_About this exercise_.
Word for word, restate the lines from the start of the data down to the line with "791.54 MB of", both included.

[Excerpts from a dataset]

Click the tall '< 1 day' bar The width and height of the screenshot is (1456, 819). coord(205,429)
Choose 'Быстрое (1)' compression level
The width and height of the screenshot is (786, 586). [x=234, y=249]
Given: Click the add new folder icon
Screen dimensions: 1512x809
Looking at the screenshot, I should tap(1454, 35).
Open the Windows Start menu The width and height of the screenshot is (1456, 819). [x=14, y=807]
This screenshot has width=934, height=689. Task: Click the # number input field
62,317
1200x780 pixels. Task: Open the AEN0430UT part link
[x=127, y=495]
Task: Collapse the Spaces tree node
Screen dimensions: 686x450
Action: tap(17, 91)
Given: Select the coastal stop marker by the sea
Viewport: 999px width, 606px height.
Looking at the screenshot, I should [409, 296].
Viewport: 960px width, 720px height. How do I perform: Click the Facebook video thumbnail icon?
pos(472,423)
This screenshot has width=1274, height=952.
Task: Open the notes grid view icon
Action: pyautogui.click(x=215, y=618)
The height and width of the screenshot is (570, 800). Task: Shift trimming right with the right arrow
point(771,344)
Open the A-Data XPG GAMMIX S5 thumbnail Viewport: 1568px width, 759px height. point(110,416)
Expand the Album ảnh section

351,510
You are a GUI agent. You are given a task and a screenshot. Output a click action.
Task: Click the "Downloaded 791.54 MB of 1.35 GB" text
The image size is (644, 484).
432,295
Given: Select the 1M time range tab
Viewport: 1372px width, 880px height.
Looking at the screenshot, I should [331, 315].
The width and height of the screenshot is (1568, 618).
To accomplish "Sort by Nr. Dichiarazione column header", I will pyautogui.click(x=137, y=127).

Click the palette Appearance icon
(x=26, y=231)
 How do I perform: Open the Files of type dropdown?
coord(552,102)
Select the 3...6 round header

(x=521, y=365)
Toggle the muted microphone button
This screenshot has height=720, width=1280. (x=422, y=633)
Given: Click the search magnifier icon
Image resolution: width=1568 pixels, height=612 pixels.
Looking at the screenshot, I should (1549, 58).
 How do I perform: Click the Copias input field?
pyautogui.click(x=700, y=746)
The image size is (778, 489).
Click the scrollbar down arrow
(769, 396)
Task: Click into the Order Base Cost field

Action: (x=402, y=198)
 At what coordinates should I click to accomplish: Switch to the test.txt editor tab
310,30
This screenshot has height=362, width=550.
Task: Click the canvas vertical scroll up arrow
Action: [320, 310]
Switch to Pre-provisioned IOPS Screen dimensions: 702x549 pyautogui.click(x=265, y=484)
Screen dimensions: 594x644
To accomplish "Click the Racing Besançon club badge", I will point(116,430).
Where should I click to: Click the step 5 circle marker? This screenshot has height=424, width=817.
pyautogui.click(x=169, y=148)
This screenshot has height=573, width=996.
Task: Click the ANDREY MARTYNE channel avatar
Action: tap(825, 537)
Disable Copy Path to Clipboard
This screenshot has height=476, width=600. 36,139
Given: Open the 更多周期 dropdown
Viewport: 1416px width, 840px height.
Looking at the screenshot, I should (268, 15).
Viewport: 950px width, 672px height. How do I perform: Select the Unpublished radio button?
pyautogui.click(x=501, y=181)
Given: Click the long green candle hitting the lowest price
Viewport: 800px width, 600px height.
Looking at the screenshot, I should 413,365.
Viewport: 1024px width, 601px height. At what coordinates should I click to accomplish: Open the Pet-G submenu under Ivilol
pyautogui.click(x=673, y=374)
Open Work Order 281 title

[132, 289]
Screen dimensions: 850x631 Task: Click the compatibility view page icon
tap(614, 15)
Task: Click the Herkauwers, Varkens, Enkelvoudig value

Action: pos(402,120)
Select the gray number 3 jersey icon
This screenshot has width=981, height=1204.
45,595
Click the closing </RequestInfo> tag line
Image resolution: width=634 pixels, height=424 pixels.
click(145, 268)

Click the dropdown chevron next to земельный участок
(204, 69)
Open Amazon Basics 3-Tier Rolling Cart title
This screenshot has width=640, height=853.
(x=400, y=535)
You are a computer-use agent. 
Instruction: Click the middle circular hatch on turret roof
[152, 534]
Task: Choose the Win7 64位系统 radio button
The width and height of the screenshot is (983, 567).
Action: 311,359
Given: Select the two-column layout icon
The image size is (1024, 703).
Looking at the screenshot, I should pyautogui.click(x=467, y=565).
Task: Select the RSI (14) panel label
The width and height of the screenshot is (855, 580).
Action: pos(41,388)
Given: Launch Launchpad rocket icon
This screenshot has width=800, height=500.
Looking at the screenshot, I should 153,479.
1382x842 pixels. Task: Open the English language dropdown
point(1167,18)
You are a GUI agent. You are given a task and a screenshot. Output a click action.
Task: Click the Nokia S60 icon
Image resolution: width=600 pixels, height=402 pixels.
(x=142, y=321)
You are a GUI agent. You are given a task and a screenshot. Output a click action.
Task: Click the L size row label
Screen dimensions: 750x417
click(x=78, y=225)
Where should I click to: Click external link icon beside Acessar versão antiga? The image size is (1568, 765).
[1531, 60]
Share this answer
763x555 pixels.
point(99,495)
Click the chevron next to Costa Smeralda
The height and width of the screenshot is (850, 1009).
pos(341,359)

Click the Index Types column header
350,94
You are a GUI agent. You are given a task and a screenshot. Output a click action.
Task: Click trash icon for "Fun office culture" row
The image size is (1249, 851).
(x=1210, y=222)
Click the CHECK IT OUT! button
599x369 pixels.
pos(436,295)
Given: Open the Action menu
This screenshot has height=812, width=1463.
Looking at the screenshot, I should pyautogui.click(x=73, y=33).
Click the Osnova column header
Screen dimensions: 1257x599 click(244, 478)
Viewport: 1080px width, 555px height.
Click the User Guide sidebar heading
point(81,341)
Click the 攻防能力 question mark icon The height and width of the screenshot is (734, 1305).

_Task answer_.
Click the tall '< 1 day' bar The width and height of the screenshot is (1456, 819). coord(205,429)
Choose 'Быстрое (1)' compression level
The width and height of the screenshot is (786, 586). [x=234, y=249]
Given: Click the add new folder icon
Screen dimensions: 1512x809
Looking at the screenshot, I should tap(1454, 35).
Open the Windows Start menu The width and height of the screenshot is (1456, 819). [x=14, y=807]
This screenshot has width=934, height=689. Task: Click the # number input field
62,317
1200x780 pixels. Task: Open the AEN0430UT part link
[x=127, y=495]
Task: Collapse the Spaces tree node
Screen dimensions: 686x450
Action: tap(17, 91)
Given: Select the coastal stop marker by the sea
Viewport: 999px width, 606px height.
Looking at the screenshot, I should [409, 296].
Viewport: 960px width, 720px height. How do I perform: Click the Facebook video thumbnail icon?
pos(472,423)
This screenshot has width=1274, height=952.
Task: Open the notes grid view icon
Action: pyautogui.click(x=215, y=618)
The height and width of the screenshot is (570, 800). Task: Shift trimming right with the right arrow
point(771,344)
Open the A-Data XPG GAMMIX S5 thumbnail Viewport: 1568px width, 759px height. point(110,416)
Expand the Album ảnh section

351,510
You are a GUI agent. You are given a task and a screenshot. Output a click action.
Task: Click the "Downloaded 791.54 MB of 1.35 GB" text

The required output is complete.